• _Activity_
In the listing below, find the line that contains "Open the Статус dropdown" and the line that contains "Image resolution: width=396". Quote both and every line between them, exactly, and nothing more.
::: Exercise materials :::
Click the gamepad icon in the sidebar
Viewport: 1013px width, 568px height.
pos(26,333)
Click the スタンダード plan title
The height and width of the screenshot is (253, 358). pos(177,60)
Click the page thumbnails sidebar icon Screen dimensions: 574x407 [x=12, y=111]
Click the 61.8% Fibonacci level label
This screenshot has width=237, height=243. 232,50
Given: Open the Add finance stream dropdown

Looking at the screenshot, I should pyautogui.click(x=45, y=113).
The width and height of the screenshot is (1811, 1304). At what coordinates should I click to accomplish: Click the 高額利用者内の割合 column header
:::
::: Exercise materials :::
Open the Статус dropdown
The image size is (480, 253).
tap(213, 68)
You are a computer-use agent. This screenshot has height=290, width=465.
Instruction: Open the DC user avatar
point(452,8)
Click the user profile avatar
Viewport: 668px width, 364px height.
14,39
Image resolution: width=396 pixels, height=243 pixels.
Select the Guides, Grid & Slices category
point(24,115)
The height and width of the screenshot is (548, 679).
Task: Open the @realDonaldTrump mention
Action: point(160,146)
:::
::: Exercise materials :::
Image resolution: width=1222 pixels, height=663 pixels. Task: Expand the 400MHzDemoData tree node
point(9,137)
:::
• _Exercise answer_
Open the Статус dropdown
The image size is (480, 253).
tap(213, 68)
You are a computer-use agent. This screenshot has height=290, width=465.
Instruction: Open the DC user avatar
point(452,8)
Click the user profile avatar
Viewport: 668px width, 364px height.
14,39
Image resolution: width=396 pixels, height=243 pixels.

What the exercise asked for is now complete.